何か別の事情がある様子だったが、葵はそれにかまわず、マウンド上の沙織へと、視線を向けた。
「お願いしますっす」
沙織が着替えている間は、別の部員が打撃練習をしており、沙織がマウンドに上がると同時に、再び球子が打席に入った。
球子がぺこりと頭を下げる。ヘルメットがずり落ちそうになる。
彼女としても同じ女の子で背も小さい沙織が相手で少し気が楽になっていた。
「大丈夫だよ。ちゃんと全部真ん中に投げるから、怖がらないでね」
「は、はいっす」
沙織はゆっくり振りかぶって、ボールを投じた。
真ん中のボール。明らかにスピードを抑えつつも、ど真ん中を通った白球は、球子が振ったバットの上をくぐり抜け、後ろのネットに当たって落ちた。
「……ふぅん」
西村がつまらなそうにつぶやく。
「まじめに投げると思ったけど、相手がアレだし、あんなものか。ま、フォームは思ったより悪くないけどな」
「そうね。けど、バッティング練習でバッターに練習させずに自分だけアピールする誰かより、まともじゃないかしら?」
「で、ちゃんとバッターの練習になるように打たせられるのか」
西村の問いに、葵はまだ答えられなかった。
沙織が二球目を投じた。
やはり球子が重そうにバットを振るう。
そのバットを逆に弾くように、ボールがバットに触れてポコッと間の抜けた音が響いた。
ボールは前に飛ばず弾かれただけだったが、それでも投げられたボールをバットに当てた球子は、バットを落とさんとばかりに驚いた様子を見せた。
「わー。球ちゃん。すごい。おしいっ!」
横で見ていた神子がはしゃぐ。
「よーし。球ちゃん、次はこうして、こう振ってみようよ。ぶんって感じだよ!」
「こ、こうっすか?」
神子が身振り手振りを交えて、球子にスイングを教える。
ただし教え方は典型的な天才型であった。
神子のアドバイスが終わるのを待って、沙織が三球目を投げる。
球子が神子のアドバイス通りにバットを振るう。
すると今度も見事にボールがバットに当たり、ぽてぽてとだが、確実に前へと飛んだ。
「おーっ」
ほかの部員たちの間からも歓声と拍手が沸いた。
「……何というか、別の意味で彼女のすごさを見せつけられたわ」
その様子を見ながら、葵が感心した様子でつぶやいた。
初球こそは空振りだったが、それを見て沙織は二球目以降に修正を加えている。
まず、真ん中に投げる、と言いつつ少し低めに投げている。
バットが重力で思った位置より下を振っている球子に合わせたものだ。
そして彼女のタイミングに合うようスピードも落としている。言うのは簡単だが、実際には、簡単に放れるものではない。
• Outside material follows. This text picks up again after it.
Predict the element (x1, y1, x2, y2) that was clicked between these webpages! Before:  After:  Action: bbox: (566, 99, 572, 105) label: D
西村は、ただ黙って沙織と球子のバッティング練習を見ていた。
あの後、空振りも何度かあったが、前に飛ぶ打球も幾度と見せて、球子のバッティング練習が終わった。
「よーし。次はボクだね」
神子が喜々した様子で打席に入る。
「いよいよね……」
葵が遠くからその様子を見て、つぶやいた。
沙織の表情も明らかに変わった。スイッチが入ったのだ。一昨日見たときと一緒だ。あのときの沙織は制服のスカート姿で、しかも何年ぶりに投げたという。
だが今は動きやすい服に着替えている。靴もスパイクではないが、運動靴だ。球子に数球投げているため程よく肩も温まっている。沙織がどのような球を投じるか、非常に楽しみだった。
「ボクは遠慮いらないから、思いっきり投げてね」
「バッティング練習だから、まっすぐしか投げないけど、それでいいなら」
「うん。もちろんっ」
神子がきっと目を光らせて構えた。
沙織はゆっくりと神子を正面に見つめて、腕を振り上げた。
グラウンドに何度も金属音が響き渡った。
沙織が投げ、神子が打つ。
その繰り返しに誰もが黙って見つめていた。
沙織が投げたボールはすべてストライクゾーンに吸い込まれ、神子のバッティングもファールはあっても、見送りは一度もなく、バットが空を切ることもなかった。
沙織の息が聞こえそうな力投に、金属音が何度も響く。
(……うーん。さすがに傷ついちゃうかも)
汗を拭いながら、沙織はふぅっと息を吐いた。
直球限定という縛りがあるとはいえ、詰まらせたゴロやファールは何度もあっても、空振りはまだ一度もとれていない。すべてバットに当てられている。
昨日打たれた時は、制服姿だったとか、久しぶりに投げたからとかいろいろ後から理由をつけて納得していたけれど、こうやって改めて対戦していると、神子の凄さがよくわかる。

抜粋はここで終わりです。